> [Exercise requirements] Keep only those lines of the records that include the string "height".

> [Material provided]
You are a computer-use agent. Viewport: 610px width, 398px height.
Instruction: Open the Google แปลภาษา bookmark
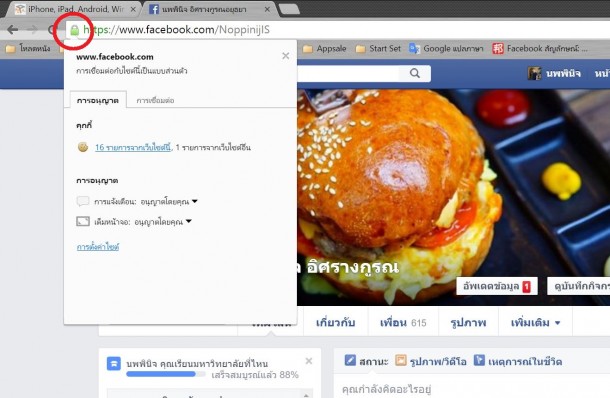click(x=446, y=49)
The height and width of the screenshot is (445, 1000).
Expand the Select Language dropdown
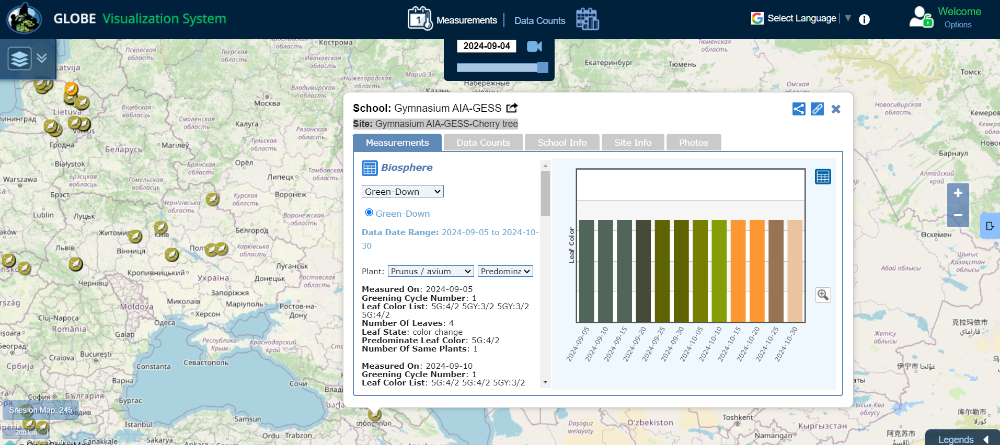(x=801, y=18)
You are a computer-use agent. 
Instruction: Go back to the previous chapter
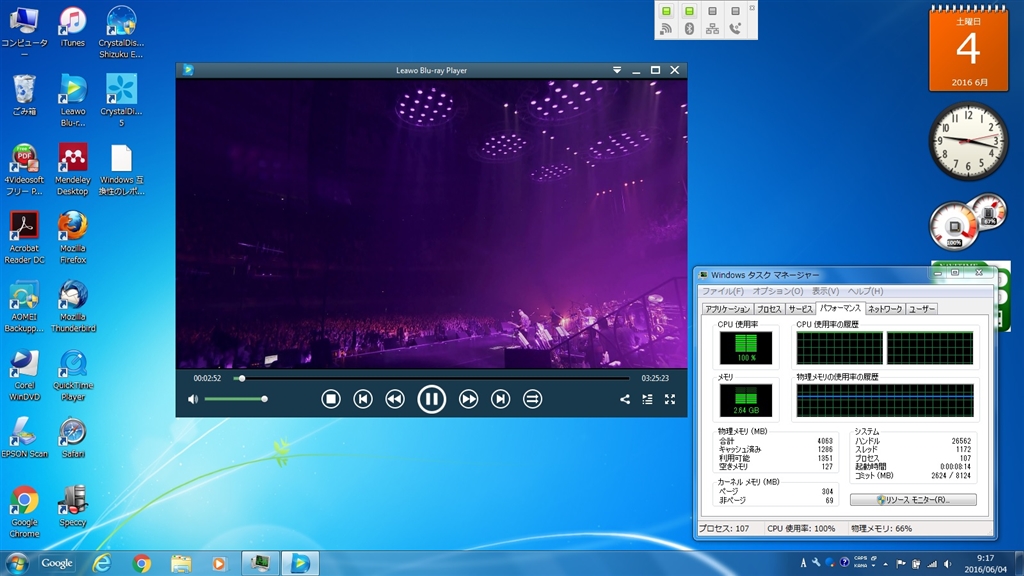point(363,399)
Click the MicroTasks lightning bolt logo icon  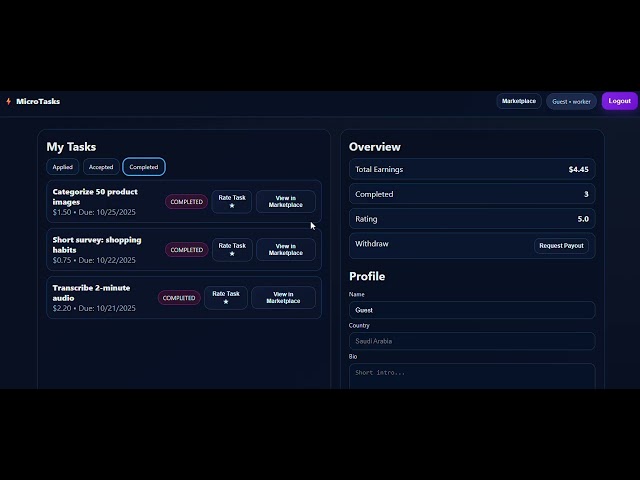pos(9,101)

> [Answer for the task]
You are a computer-use agent. Viewport: 610px width, 398px height.
The height and width of the screenshot is (445, 1000).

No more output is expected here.